======== TRECHO FORNECIDO

Reportagens

Sob o sol de Roraima

A disputa pela reserva Raposa Serra do Sol opõe brancos, índios e índios-quase-brancos. O cacique líder da luta garante que só quer viver em paz com a natureza.

Renan Antunes de Oliveira ·
20 de maio de 2005 · 20 anos atrás

Existe algo de novo sob o sol de Roraima, por decreto presidencial. Em 15 de abril, Lula criou a reserva Raposa Serra do Sol, mais um pequeno país indígena dentro do Brasil. As terras foram batizadas assim porque começam no nascente, na maloca Raposa, e vão até o poente, na maloca Serra do Sol.

Só poderão viver lá dentro macuxis, wapixanas, taurepangs e ingaricós, com direito de trânsito para militares, funcionários da Funai, padres e ongs amigas. Em um ano a contar do decreto, devem sair todos os brancos hostis, garimpeiros ilegais, comerciantes de ouro, arrozeiros gaúchos, fazendeiros – fica só quem o índio deixar. A Funai é a zeladora.

================

→ **LISTA DE TAREFAS**
a: Reescreva a parte da reportagem sobre a reserva Raposa Serra do Sol entre "A disputa pela" e "é a zeladora.", inclusive, trocando "maloca" por "aldeia".
b: Continue a reportagem sobre a reserva Raposa Serra do Sol a partir da última frase.

======== DADOS FORNECIDOS

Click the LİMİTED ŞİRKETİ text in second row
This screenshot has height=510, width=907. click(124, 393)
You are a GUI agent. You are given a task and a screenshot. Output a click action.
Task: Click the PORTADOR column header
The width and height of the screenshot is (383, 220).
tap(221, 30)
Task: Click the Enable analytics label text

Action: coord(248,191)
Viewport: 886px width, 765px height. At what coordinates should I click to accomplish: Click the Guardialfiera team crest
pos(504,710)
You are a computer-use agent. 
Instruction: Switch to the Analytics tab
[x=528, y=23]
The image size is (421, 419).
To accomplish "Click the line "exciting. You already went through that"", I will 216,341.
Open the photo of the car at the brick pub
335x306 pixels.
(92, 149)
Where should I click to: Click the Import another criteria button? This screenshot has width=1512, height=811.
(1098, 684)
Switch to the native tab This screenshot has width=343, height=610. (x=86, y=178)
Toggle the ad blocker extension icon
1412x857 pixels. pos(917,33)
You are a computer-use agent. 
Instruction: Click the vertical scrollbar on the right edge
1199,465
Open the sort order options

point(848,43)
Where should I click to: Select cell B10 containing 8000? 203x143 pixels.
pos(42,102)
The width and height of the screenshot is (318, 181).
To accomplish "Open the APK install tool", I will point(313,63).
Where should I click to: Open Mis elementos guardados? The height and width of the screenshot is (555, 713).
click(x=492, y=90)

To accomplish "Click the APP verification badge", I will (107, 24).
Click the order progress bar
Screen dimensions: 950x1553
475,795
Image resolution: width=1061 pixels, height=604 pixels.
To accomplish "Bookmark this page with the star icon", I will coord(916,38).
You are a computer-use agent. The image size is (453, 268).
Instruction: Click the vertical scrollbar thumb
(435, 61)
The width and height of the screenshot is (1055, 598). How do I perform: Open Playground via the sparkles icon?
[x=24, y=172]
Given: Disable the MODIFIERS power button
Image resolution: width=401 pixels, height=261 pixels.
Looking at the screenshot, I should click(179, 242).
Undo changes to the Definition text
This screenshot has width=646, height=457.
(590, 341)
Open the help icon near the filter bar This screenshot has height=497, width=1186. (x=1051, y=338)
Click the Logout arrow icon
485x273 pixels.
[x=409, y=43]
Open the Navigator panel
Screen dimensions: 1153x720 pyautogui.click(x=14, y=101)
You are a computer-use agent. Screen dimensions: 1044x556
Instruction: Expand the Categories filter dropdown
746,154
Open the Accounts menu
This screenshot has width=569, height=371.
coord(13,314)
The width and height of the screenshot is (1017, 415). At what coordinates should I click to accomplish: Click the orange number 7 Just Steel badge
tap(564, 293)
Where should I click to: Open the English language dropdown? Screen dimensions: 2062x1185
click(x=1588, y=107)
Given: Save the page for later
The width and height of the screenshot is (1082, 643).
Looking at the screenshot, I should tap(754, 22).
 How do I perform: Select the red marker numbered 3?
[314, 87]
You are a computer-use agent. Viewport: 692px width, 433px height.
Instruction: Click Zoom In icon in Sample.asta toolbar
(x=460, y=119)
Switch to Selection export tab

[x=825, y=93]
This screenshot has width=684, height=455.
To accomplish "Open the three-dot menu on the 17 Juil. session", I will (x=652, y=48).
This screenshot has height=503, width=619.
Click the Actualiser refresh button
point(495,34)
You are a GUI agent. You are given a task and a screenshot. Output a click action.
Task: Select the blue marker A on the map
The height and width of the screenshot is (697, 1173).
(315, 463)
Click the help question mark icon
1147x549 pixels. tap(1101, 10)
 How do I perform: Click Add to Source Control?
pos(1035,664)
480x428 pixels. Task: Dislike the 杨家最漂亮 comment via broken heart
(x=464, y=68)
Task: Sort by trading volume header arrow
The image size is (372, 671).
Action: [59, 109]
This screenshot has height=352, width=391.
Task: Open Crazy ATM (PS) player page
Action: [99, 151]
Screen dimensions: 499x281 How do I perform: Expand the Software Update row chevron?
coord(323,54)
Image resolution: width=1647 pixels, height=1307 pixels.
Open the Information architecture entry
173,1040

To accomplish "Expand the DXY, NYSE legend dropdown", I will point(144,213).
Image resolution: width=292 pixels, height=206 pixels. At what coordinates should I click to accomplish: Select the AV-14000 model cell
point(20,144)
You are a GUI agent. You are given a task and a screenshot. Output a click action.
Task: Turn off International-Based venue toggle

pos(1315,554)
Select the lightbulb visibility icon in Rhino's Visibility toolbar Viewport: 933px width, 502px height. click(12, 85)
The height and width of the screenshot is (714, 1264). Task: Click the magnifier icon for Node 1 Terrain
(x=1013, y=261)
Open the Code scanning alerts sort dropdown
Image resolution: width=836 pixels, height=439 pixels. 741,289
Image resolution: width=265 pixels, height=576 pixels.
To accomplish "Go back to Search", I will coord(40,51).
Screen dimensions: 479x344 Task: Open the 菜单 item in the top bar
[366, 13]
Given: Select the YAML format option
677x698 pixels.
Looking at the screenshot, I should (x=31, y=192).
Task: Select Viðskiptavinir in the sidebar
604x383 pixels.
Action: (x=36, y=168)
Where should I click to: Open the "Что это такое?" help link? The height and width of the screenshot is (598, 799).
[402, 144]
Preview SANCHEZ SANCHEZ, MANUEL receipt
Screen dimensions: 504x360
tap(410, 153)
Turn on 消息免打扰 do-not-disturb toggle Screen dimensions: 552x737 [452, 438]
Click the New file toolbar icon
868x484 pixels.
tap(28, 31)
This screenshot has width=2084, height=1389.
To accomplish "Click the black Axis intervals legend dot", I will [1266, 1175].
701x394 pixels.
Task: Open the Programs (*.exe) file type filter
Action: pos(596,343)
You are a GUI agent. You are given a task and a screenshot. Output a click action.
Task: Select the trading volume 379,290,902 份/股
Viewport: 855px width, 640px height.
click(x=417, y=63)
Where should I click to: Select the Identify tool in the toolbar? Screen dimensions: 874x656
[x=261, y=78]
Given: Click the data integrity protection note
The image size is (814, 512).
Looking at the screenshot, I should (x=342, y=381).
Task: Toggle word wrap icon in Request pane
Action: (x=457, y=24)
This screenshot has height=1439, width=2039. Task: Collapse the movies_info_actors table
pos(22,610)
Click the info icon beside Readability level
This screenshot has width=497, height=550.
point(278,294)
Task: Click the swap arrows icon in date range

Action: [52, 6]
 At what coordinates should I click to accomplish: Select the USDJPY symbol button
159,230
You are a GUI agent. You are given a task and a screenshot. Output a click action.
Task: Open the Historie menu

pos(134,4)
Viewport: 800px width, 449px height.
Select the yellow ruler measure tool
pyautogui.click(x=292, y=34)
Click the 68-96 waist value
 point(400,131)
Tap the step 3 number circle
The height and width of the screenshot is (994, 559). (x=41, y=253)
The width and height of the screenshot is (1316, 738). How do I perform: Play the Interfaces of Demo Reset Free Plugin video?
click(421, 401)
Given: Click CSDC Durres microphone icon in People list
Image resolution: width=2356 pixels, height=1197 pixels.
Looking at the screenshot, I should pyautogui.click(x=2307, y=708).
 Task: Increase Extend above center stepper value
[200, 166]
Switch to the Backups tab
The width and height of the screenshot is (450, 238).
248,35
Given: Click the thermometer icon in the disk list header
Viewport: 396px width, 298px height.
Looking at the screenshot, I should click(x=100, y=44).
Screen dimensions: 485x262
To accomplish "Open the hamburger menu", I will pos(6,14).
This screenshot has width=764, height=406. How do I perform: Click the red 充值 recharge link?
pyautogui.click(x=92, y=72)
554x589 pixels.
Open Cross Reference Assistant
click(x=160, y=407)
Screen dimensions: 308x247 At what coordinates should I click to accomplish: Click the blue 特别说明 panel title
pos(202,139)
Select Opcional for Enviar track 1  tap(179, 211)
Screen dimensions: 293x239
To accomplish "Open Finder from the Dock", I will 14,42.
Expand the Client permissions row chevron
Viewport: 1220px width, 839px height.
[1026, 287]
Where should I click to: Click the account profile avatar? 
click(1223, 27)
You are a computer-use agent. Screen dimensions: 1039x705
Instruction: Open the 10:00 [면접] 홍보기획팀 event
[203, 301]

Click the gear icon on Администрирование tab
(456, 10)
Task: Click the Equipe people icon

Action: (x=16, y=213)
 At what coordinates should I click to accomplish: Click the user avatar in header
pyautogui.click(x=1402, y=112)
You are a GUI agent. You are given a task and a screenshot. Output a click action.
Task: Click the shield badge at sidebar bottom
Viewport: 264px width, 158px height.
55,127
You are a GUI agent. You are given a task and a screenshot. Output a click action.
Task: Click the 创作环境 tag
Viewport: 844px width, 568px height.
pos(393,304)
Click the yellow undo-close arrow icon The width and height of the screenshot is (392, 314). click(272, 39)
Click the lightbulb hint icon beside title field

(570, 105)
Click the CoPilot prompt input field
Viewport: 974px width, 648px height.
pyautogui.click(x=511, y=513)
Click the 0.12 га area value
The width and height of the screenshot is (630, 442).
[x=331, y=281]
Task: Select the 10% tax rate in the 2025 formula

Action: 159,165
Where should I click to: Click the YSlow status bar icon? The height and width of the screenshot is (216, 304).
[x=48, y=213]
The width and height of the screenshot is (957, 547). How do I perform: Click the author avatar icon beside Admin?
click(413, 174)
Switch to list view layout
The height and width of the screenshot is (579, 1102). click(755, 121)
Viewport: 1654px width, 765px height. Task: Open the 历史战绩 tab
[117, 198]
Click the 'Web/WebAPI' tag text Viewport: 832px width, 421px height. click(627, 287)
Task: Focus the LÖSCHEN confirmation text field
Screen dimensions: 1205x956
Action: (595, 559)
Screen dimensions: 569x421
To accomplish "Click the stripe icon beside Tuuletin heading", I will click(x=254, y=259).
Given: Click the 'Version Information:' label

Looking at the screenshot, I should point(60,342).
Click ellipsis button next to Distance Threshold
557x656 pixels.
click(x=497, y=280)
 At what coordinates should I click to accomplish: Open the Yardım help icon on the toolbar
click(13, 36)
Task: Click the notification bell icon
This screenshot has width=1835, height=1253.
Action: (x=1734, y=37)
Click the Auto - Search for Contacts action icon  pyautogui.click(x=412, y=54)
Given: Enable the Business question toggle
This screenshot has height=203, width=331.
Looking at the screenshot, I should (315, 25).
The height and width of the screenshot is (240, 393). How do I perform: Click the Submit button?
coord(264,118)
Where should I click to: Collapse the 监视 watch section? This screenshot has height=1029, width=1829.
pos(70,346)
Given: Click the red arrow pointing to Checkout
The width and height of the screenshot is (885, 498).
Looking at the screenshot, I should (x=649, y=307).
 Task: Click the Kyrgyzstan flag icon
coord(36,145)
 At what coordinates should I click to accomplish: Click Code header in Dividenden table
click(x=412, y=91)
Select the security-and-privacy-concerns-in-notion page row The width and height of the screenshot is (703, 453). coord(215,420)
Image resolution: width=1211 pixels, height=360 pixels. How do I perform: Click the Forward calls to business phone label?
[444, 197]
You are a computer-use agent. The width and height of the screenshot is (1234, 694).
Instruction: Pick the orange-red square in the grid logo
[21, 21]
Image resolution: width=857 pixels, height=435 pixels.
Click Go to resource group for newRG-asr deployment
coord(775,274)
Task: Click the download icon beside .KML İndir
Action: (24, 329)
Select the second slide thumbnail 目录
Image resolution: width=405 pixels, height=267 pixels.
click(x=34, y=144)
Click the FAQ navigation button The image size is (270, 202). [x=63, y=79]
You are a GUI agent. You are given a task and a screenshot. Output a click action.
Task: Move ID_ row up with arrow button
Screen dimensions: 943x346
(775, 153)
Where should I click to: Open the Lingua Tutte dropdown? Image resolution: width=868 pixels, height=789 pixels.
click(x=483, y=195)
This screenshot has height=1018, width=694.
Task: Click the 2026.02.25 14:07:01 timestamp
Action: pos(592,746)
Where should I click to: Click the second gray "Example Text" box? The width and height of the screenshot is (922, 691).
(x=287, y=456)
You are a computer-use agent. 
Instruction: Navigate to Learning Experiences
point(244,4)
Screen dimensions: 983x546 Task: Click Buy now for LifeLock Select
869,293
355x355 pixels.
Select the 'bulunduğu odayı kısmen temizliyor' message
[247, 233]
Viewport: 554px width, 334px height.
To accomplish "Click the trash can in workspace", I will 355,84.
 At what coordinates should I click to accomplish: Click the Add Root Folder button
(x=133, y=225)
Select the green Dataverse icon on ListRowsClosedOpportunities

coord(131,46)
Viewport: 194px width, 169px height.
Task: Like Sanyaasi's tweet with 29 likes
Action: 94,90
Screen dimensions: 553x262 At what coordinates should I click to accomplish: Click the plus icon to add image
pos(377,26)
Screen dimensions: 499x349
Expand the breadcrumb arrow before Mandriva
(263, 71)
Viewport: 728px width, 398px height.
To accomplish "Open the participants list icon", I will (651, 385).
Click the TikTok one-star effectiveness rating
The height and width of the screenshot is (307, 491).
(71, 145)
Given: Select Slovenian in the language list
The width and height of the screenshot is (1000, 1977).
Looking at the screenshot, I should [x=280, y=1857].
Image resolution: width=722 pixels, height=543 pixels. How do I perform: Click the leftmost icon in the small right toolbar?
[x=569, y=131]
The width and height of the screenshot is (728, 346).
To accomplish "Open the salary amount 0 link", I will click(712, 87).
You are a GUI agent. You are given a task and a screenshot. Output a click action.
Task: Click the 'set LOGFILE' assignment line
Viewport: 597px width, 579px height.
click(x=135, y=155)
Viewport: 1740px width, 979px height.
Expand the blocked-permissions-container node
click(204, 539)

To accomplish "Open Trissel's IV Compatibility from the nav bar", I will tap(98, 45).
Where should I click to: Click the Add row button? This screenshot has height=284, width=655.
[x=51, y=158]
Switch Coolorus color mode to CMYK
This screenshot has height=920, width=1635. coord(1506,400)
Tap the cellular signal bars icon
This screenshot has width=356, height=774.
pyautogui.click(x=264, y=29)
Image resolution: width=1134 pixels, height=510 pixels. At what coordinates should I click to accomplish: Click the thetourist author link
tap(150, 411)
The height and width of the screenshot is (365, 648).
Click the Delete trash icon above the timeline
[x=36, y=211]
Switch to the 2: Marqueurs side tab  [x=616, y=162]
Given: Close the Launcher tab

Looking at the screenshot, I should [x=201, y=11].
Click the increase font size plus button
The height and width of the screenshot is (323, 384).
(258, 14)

================

→ **RESPOSTAS DADAS**
a:
A disputa pela reserva Raposa Serra do Sol opõe brancos, índios e índios-quase-brancos. O cacique líder da luta garante que só quer viver em paz com a natureza.

Renan Antunes de Oliveira ·
20 de maio de 2005 · 20 anos atrás

Existe algo de novo sob o sol de Roraima, por decreto presidencial. Em 15 de abril, Lula criou a reserva Raposa Serra do Sol, mais um pequeno país indígena dentro do Brasil. As terras foram batizadas assim porque começam no nascente, na aldeia Raposa, e vão até o poente, na aldeia Serra do Sol.

Só poderão viver lá dentro macuxis, wapixanas, taurepangs e ingaricós, com direito de trânsito para militares, funcionários da Funai, padres e ongs amigas. Em um ano a contar do decreto, devem sair todos os brancos hostis, garimpeiros ilegais, comerciantes de ouro, arrozeiros gaúchos, fazendeiros – fica só quem o índio deixar. A Funai é a zeladora.

b:
Um dos batalhadores pela conquista da terra foi o cacique da maloca de Uiramutã, Orlando Pereira de Silva. Ele é um macuxi de 60 anos que se o abordasse numa calçada provavelmente você lhe daria uma esmola, tal sua aparência humilde e pobre.
Orlando e um conselho de caciques das aldeias dos grotões vão governar a reserva. A primeira providência deve ser um trabalho para evitar a cobiça dos barrados aos vastos campos, altas montanhas, rios e recursos minerais – cobiça que atinge proporções planetárias e está crescendo.

A proposta dos caciques é recuperar o estilo de vida de antes das três grandes levas de brancos das décadas de 40, 70 e 90, com respeito à natureza: não mais garimpo, fim das lavouras extensivas e limpeza dos rios contaminados por agrotóxicos. Tudo sem abrir mão da modernidade – todos lá entendem o valor de carros fora-de-estrada, televisão e internet.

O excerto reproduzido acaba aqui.